E la delusione non può che portare a compiere pensieri e ragionamenti importanti e decisivi per il proprio futuro. Avere la consapevolezza su ciò che si vuole realmente fare è sintomo di chiarezza e di strategia per il miglior futuro possibile, per Allegri in questo caso specifico, e in generale per la Juventus: “Ho pensato se era questa la pagina finale della mia storia alla Juventus e una parte di me spingeva per recarmi in sede lunedì e rassegnare le dimissioni. Poi ho pensato a che cosa mi ha portato a fare l’allenatore e sono tornato con la mente a quando avevo 14 anni. Non pensavo a nulla se non a divertirmi e odiavo stare in classe. Mi dicevo: non sono fatto per essere un buono studente, ma posso essere un bravo insegnante. Anche quando ero un calciatore da ragazzino volevo essere il maestro. Però ripensando alla mia infanzia, a mio padre che era un agricoltore, alla passione che ho nell’insegnare calcio, nel migliorare i giocatori, ho deciso di restare: perciò la mia decisione sul futuro è diventata molto personale. So che ho ancora molto da dimostrare e da insegnare“.
Il fallimento al Milan e il riscatto alla Juve
Gli anni passati in rossonero per Allegri sono riassumibili nell’esonero finale che gli ha fatto concludere quell’esperienza. Un fallimento vissuto male e con grande rammarico (anche se è necessario vedere qual era l’ambiente milanista di allora, senza più senatori e con un a società non più forte come un tempo): “Quando penso al giorno più importante della mia vita non penso agli scudetti o alla Champions League. È stato quando sono entrato negli uffici del Milan e sono stato licenziato anche se non è stata una sorpresa. Sapevo che sarei stato esonerato. Sono stati rispettosi nel dirmelo, ma questo non mi ha evitato lo sconforto. Gli esoneri sono parte del lavoro, ma nulla ti può togliere, nel tuo cuore, il fatto di aver fallito“.
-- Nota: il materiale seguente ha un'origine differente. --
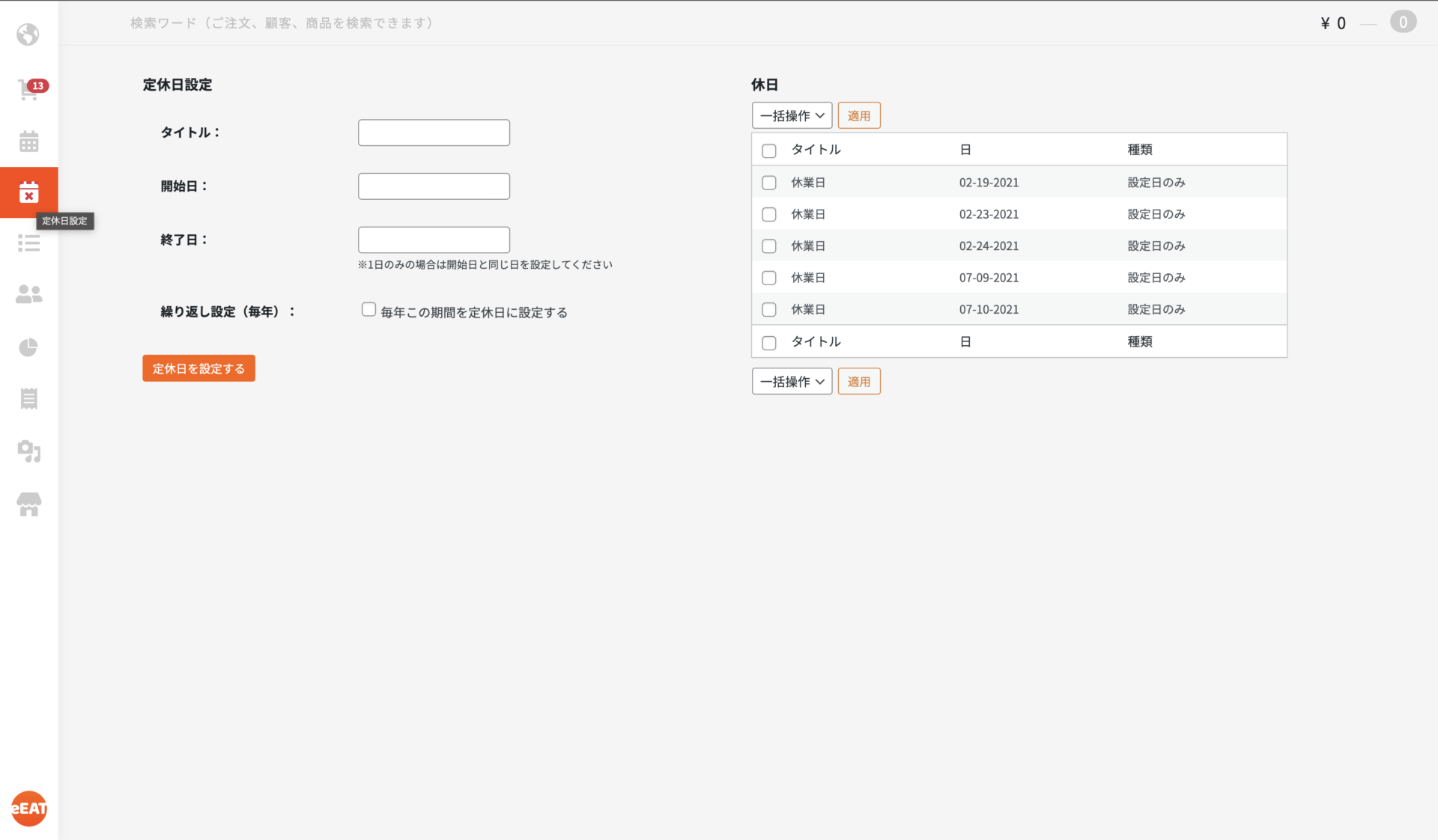The height and width of the screenshot is (840, 1438).
Task: Toggle select-all checkbox in table header
Action: click(x=768, y=150)
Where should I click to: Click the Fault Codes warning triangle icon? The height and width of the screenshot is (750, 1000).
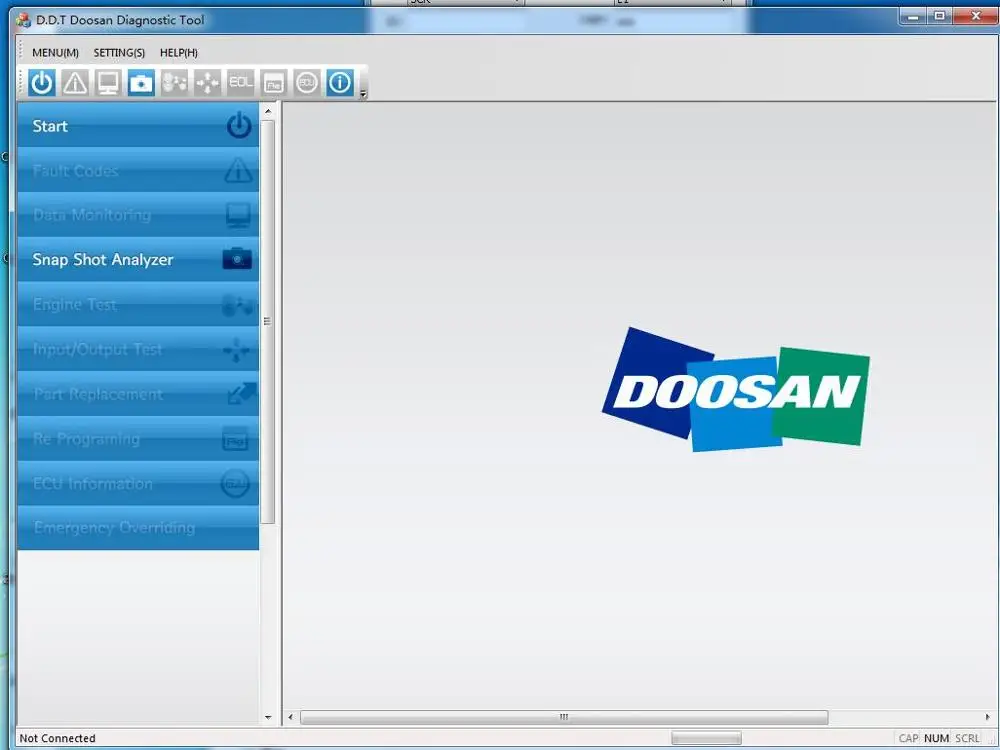point(74,82)
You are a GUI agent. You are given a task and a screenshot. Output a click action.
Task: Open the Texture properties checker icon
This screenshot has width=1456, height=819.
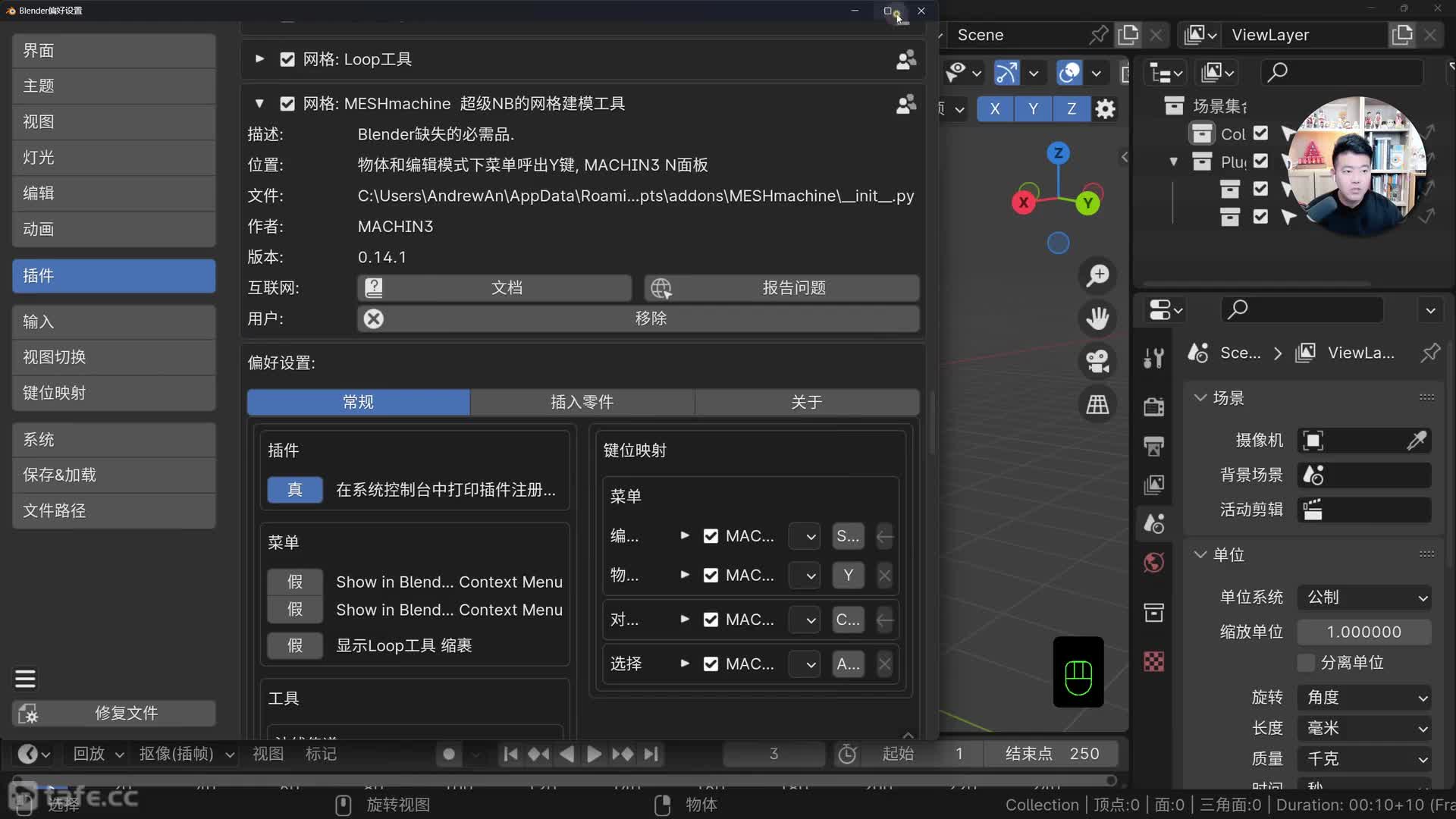(x=1153, y=661)
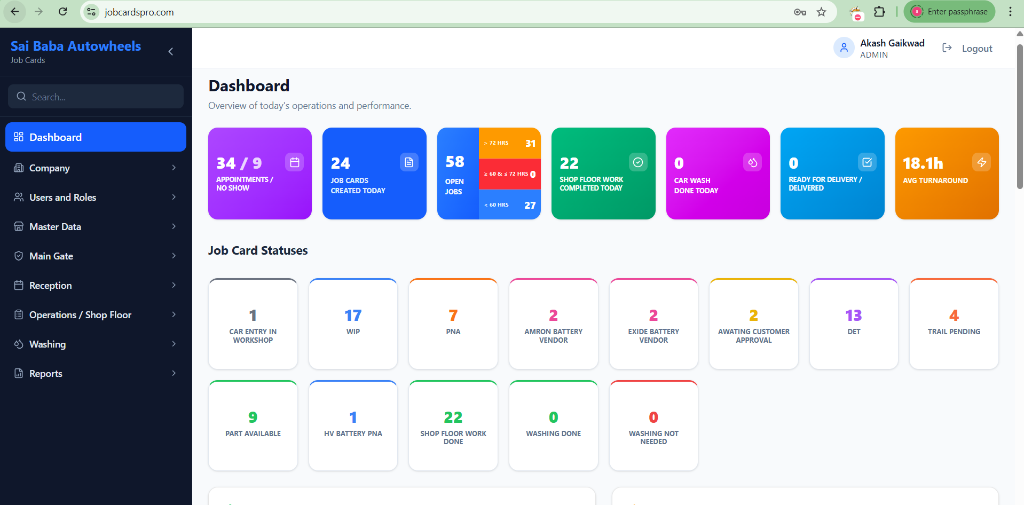Image resolution: width=1024 pixels, height=505 pixels.
Task: Expand the Reports menu chevron
Action: coord(173,374)
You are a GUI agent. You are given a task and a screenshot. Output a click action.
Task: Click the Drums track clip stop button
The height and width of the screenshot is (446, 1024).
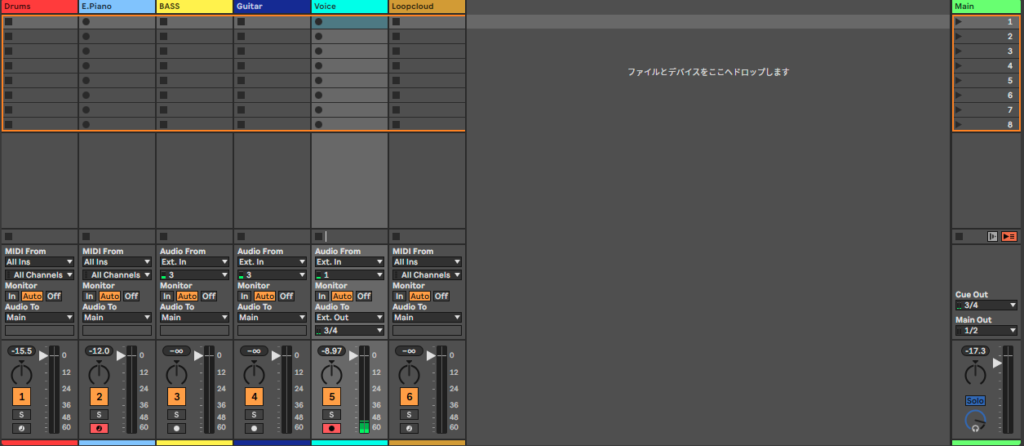click(x=9, y=237)
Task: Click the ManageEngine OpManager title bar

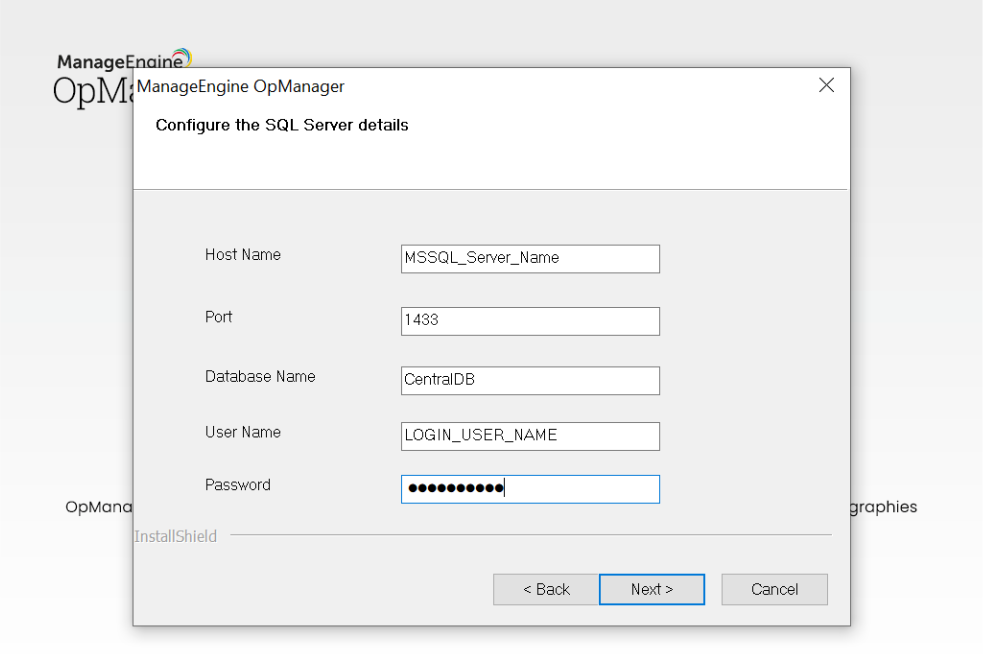Action: tap(450, 87)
Poi l’approdo a Torino dopo le dimissioni di Conte, e l’inizio di una nuova era, tra incertezze e dubbi iniziali, e riconferme a livello nazionale e internazionale: “Quando sono arrivato alla Juventus tre anni fa, non ho cambiato molto all’inizio perché il club arrivava da tanti successi con Conte. Ma lentamente, insieme all’arrivo di nuovi giocatori sono passato oltre costruendo una squadra come la vedevo io. Più forti in attacco e più flessibili in difesa“.
La Joya e il Numero Uno come punti di riferimento
Parlando della Juve attuale, Allegri esprime la sua opinione su due pedine fondamentali della sua scacchiera: “Quando guardo Dybala e Buffon penso a loro come i simboli di questa squadra. Dybala è un ragazzo brillante che deve iniziare il suo quinto anno a scuola. Buffon invece deve prendere il Master in vista del Mondiale. Uno la cui carriera è in rampa di lancio, uno che vuole lasciare un’eredità importante al termine della sua“. Per entrambi questo sarà un anno di svolta in ogni caso: a Paulo spetta il fardello della maglia più importante a cui un giocatore della Signora possa ambire, la numero 10; per Gigi è la chiusura di una carriera che non ha bisogno di presentazioni e di ulteriori parole, ma solo di immenso rispetto e gratificazione.
Dimenticare Cardiff è la medicina giusta per ripartire da tutto ciò che di buono si è fatto, e alla vigilia del cinquantesimo compleanno, non c’è modo migliore per progettare alla grande la stagione che sta per cominciare: “So che potremo lavarci via di dosso le scorie di Cardiff e fare anche una grande Champions League. Perciò ora proveremo a mettere in scena una nuova opera. La cosa buona della prima della Scala è che ogni anno c’è uno show differente“. Chissà che lo show del prossimo anno non abbia il finale che tutti desiderano nell’ambiente bianconero.